[DATA EXCERPTS Boundary: Start]

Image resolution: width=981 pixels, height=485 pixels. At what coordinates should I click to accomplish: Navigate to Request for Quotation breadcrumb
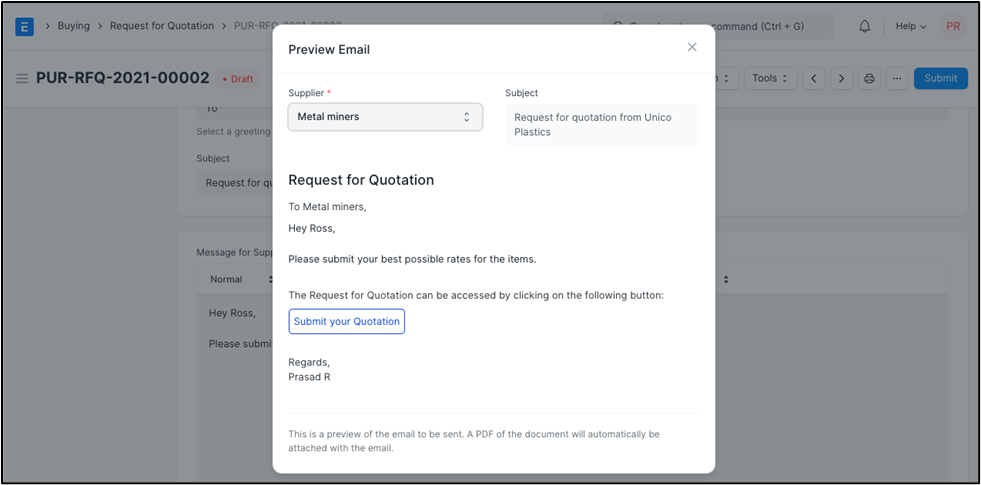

[DATA EXCERPTS Boundary: End]
[DATA EXCERPTS Boundary: Start]

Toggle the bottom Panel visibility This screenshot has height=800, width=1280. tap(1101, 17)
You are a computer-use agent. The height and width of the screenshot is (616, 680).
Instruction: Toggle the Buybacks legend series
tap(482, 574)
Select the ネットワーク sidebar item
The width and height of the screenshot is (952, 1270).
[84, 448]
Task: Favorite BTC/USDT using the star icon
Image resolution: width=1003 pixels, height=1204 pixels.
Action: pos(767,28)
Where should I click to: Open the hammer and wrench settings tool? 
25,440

[DATA EXCERPTS Boundary: End]

## [TASK GOAL]
Considering only the material above, set down every line from the one with "Toggle the bottom" to the one with "Task: Favorite BTC/USDT using the star icon", inclusive, exactly as written.

## [REPLY TO THE EXERCISE]
Toggle the bottom Panel visibility This screenshot has height=800, width=1280. tap(1101, 17)
You are a computer-use agent. The height and width of the screenshot is (616, 680).
Instruction: Toggle the Buybacks legend series
tap(482, 574)
Select the ネットワーク sidebar item
The width and height of the screenshot is (952, 1270).
[84, 448]
Task: Favorite BTC/USDT using the star icon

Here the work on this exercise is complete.